━━ Page extract ━━

USC Digital Folklore Archives / Posts Tagged ‘el salvador’
Legends
Narrative

El Cipitio

Main Piece:

“El Cipitio is the son of La Siguanaba, he was cursed to stay little forever. He likes to stalk young girls who are virgins. He approached these young girls while they lay sleeping. He would whisper things into their ears and would touch them. After visiting these girls, the girls would go crazy. They stayed crazy forever.”

 

Context:

The informant is a middle-aged woman, born in El Salvador. She learned this story from her mother. She believes her mother told her this story in order to cause her fear of not wandering at night or sleeping in the nude.

For another version, see Cordova, Carlos (2005). The Salvadoran American. Westport: Greenwood Press.

Legends
Narrative

La Carreta Chillona/ The Weeping Wagon

Main Piece:

“It is a wagon that goes through the many towns during midnight. The spirits on the wagon would take all those it crossed. It is said that they would take them to hell. At midnight, you could hear the sound of the wooden wheel very loudly marking the wagon’s passage through the town. The wagon was conducted by spirits from hell in order to take humans to hell. My sister and I heard the wagon passing some nights. Maybe it was our imagination or fear, but we really thought we heard it passing. Some even say they saw it.”

━━━
━━ Data lines ━━

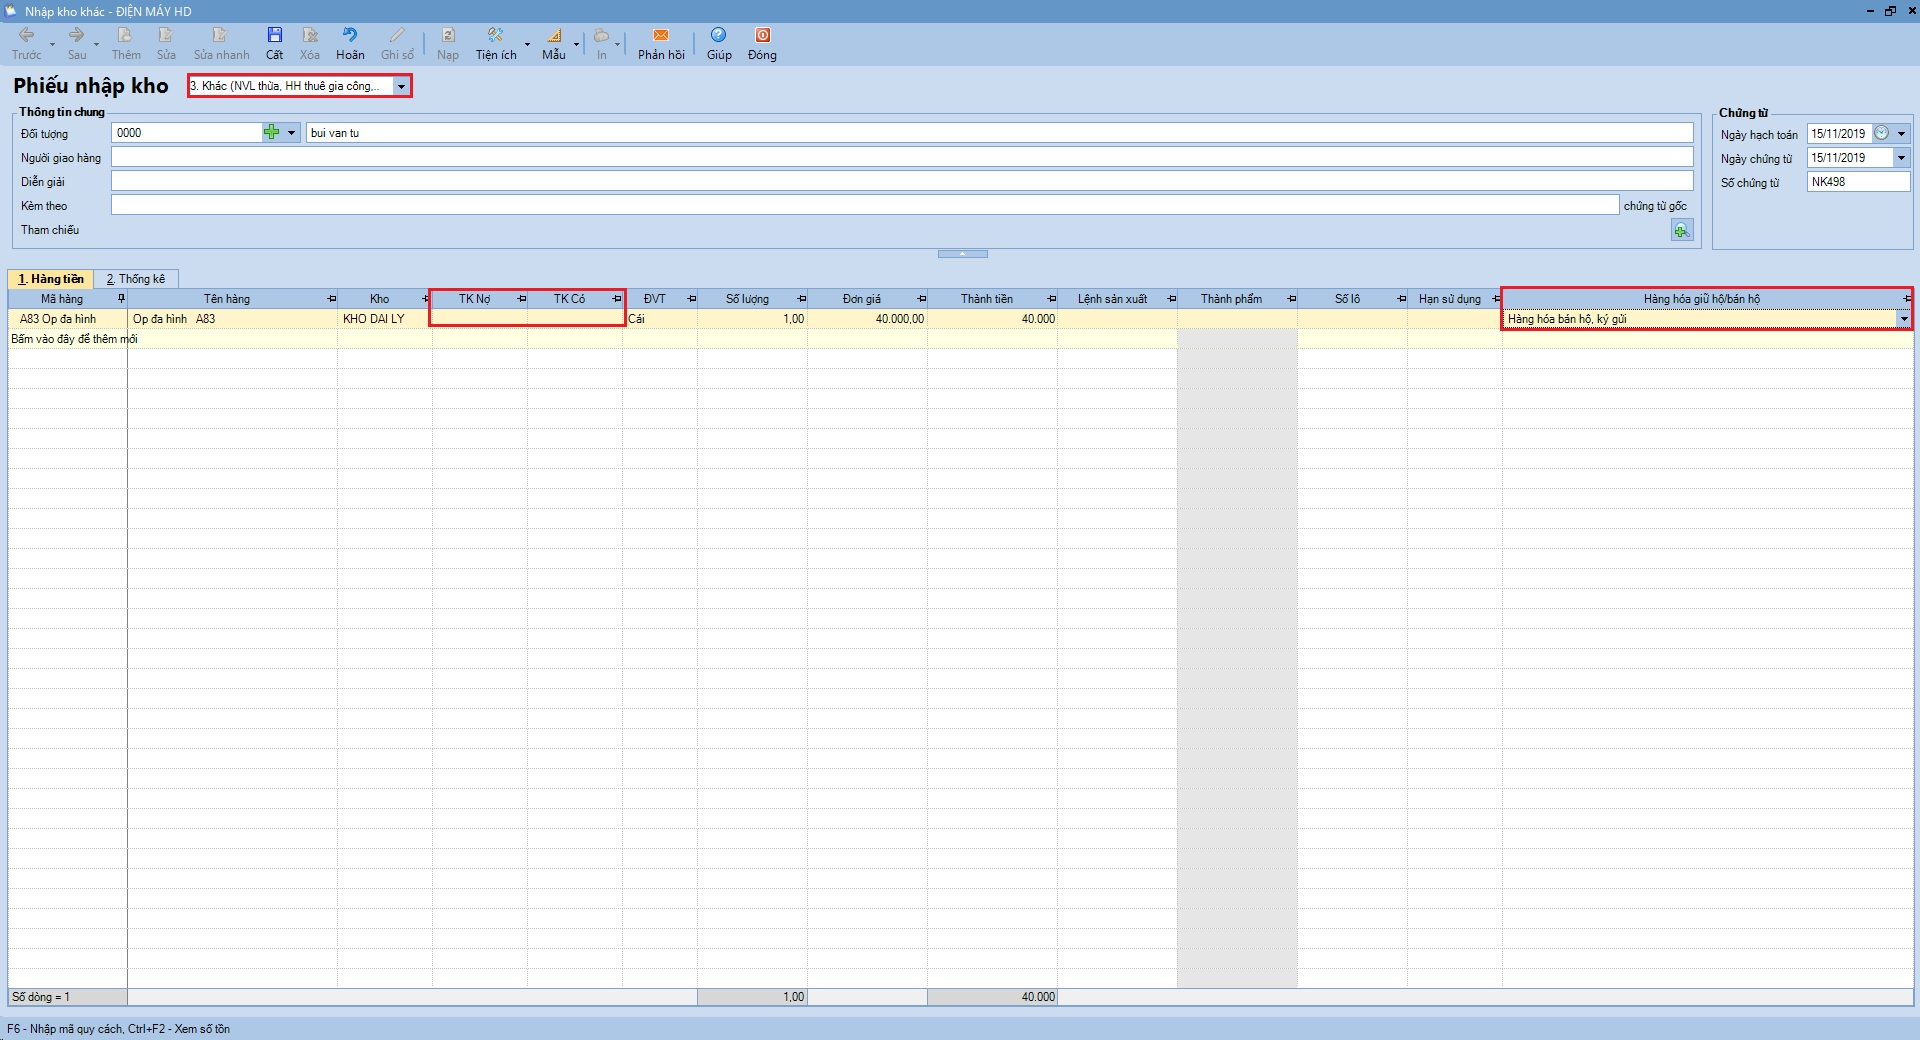The image size is (1920, 1040).
Task: Toggle pin on Đơn giá column header
Action: 921,299
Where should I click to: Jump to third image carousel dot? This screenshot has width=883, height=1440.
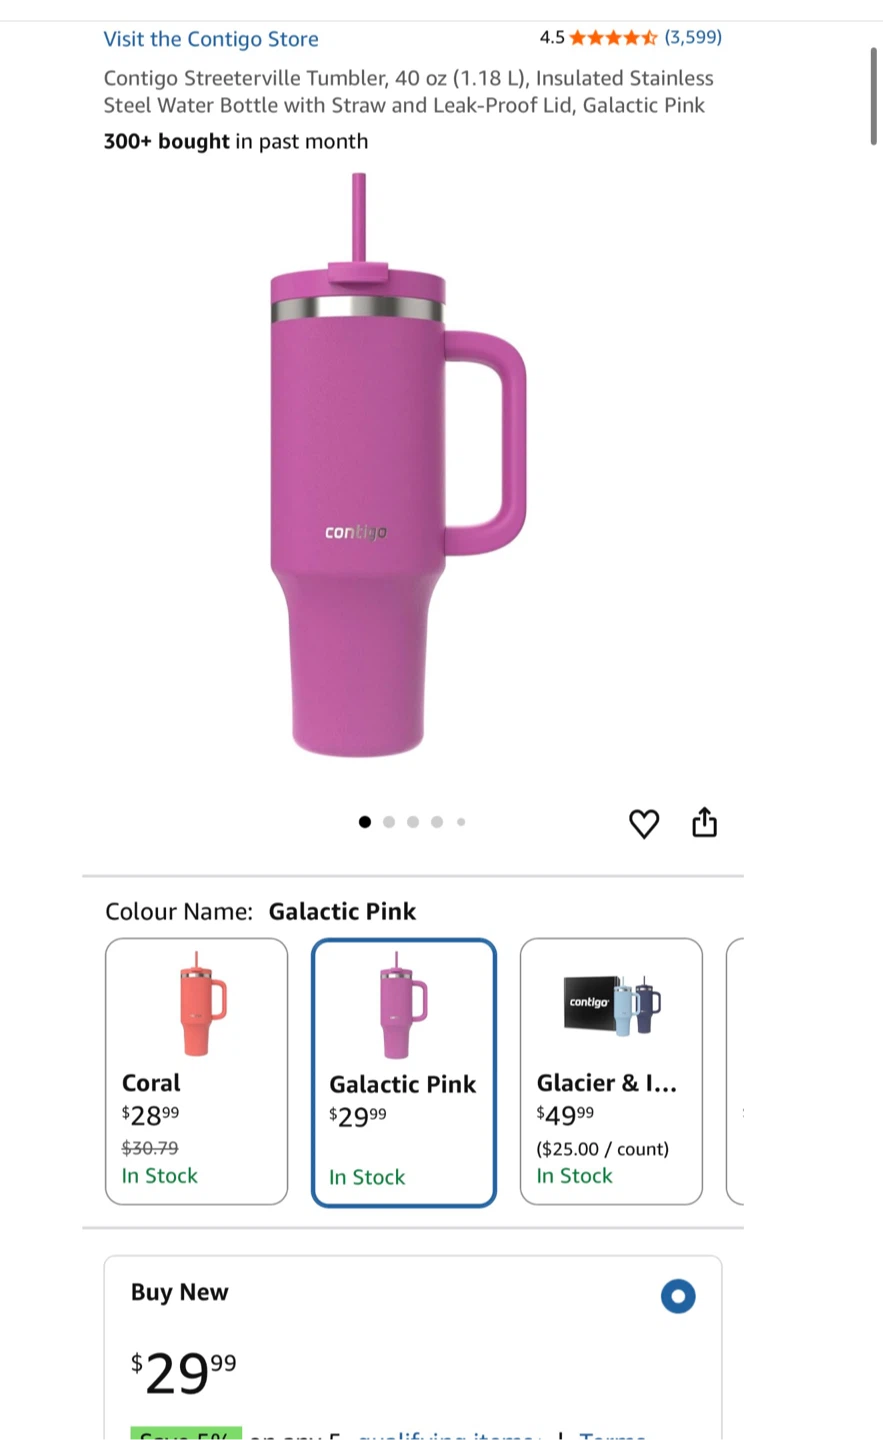pos(413,822)
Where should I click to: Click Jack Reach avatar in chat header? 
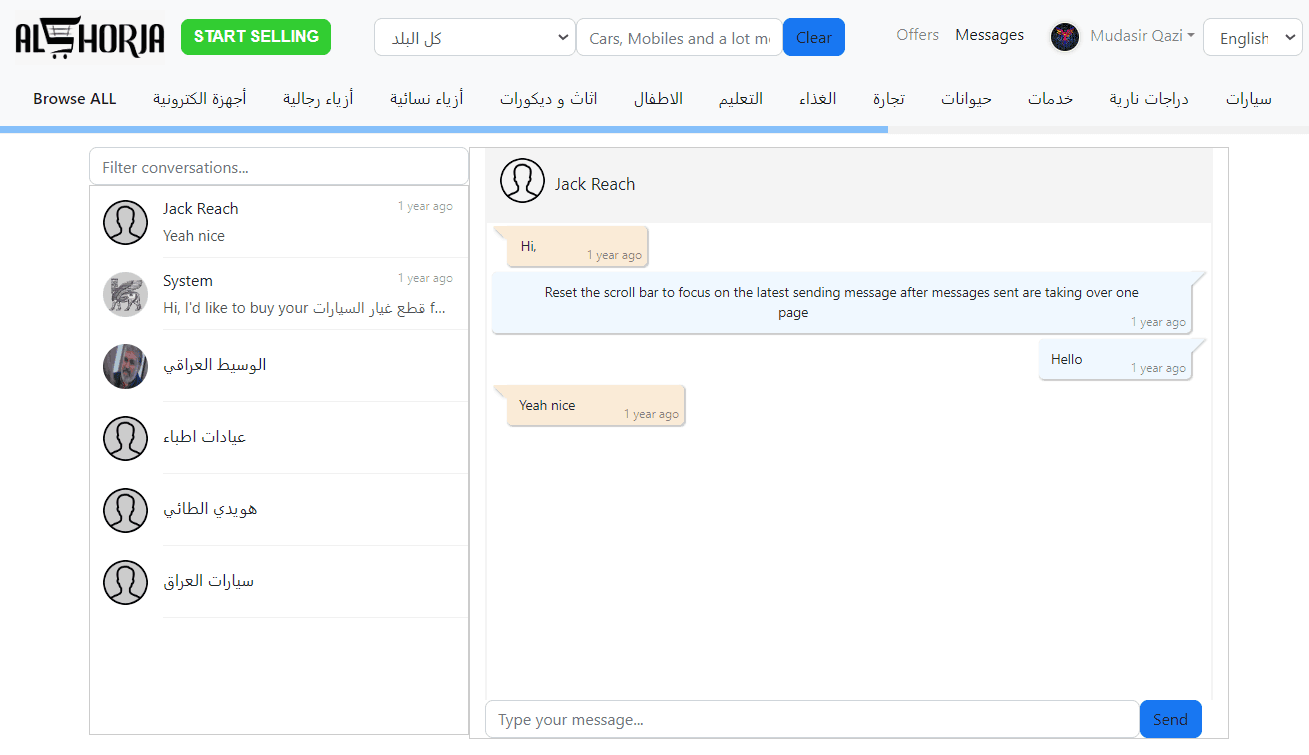(x=522, y=181)
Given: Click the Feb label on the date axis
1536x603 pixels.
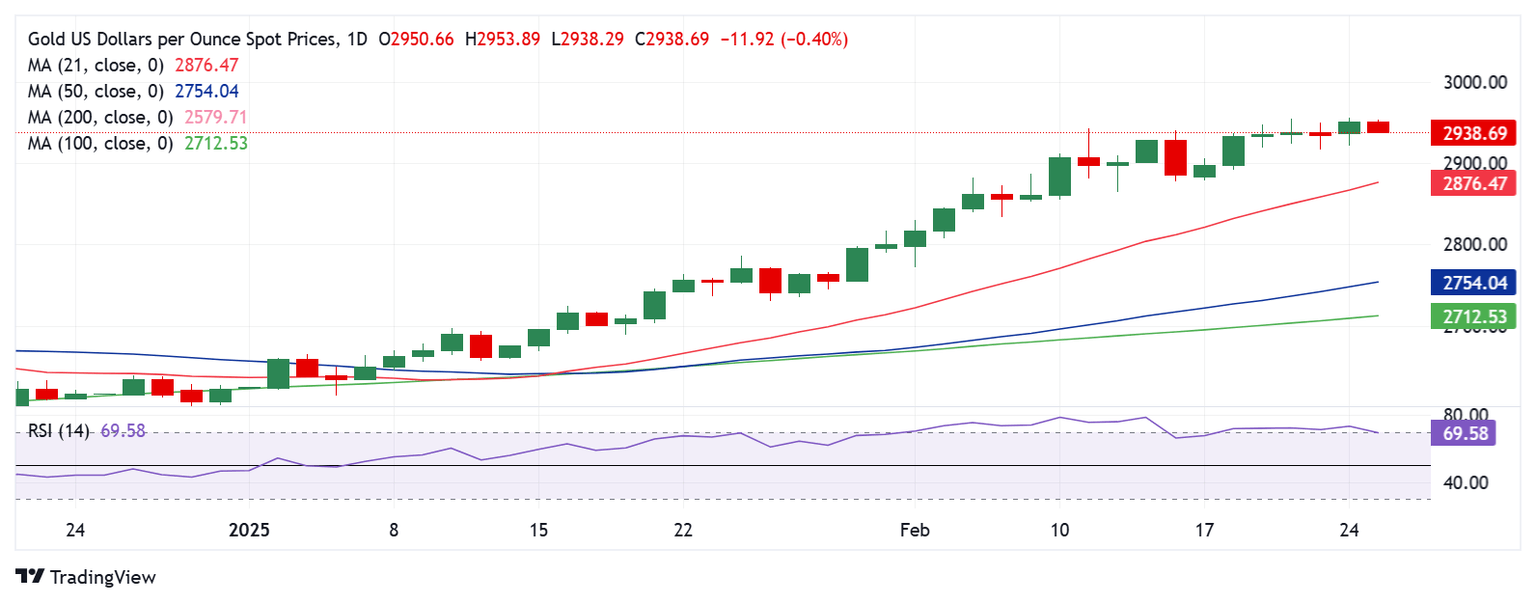Looking at the screenshot, I should coord(915,530).
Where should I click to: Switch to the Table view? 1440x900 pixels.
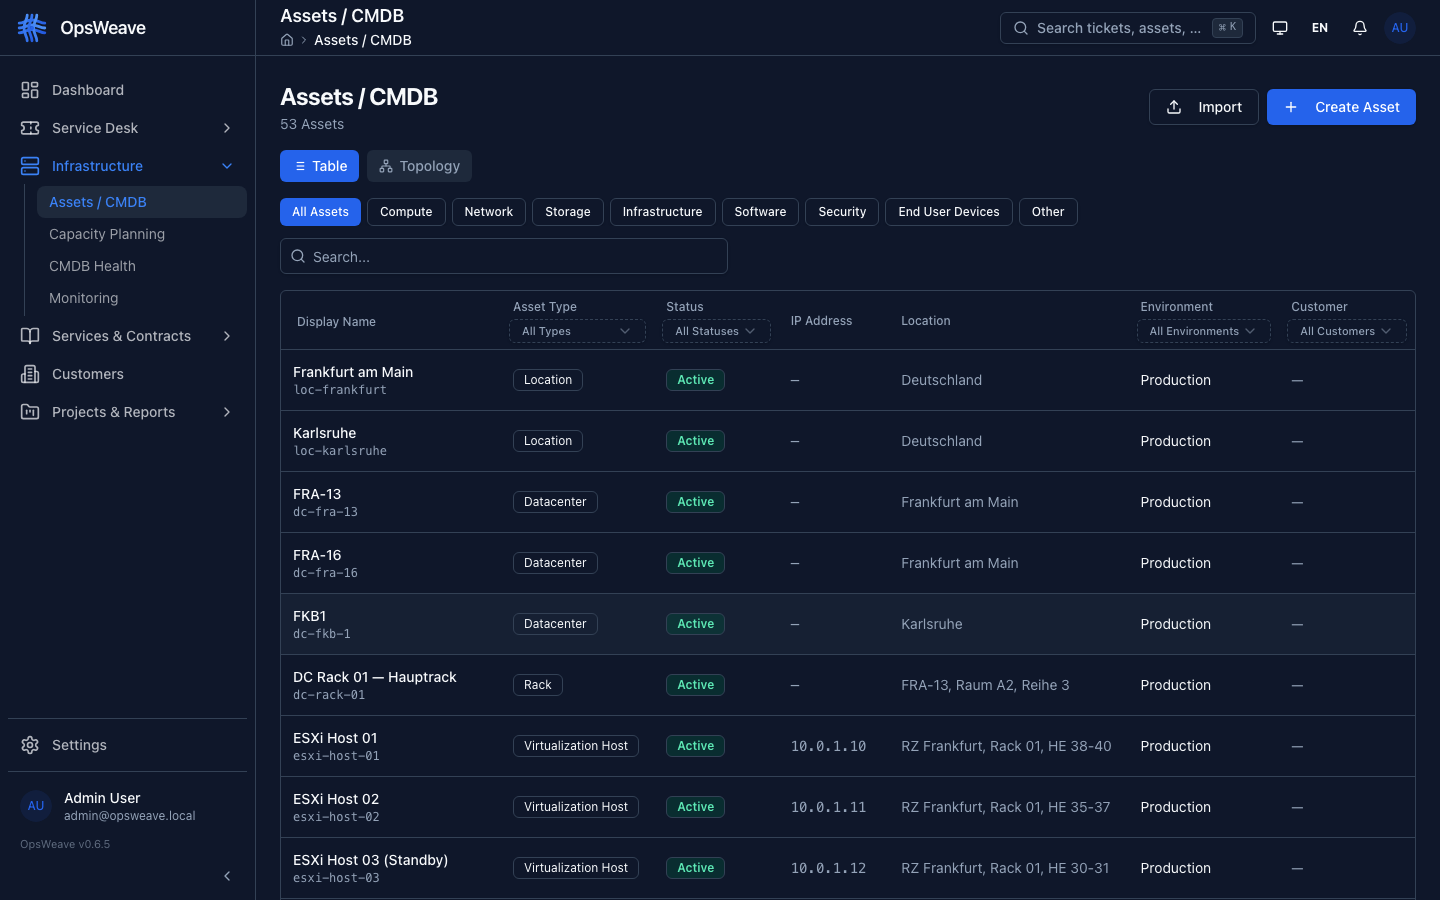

━━━

## Problem requirements
In the Salvadoran folklore page extract, reproduce the passage between "The informant is" and "in the nude.", inclusive, changing "middle-aged" to "elderly".

## Exercise solution
The informant is a elderly woman, born in El Salvador. She learned this story from her mother. She believes her mother told her this story in order to cause her fear of not wandering at night or sleeping in the nude.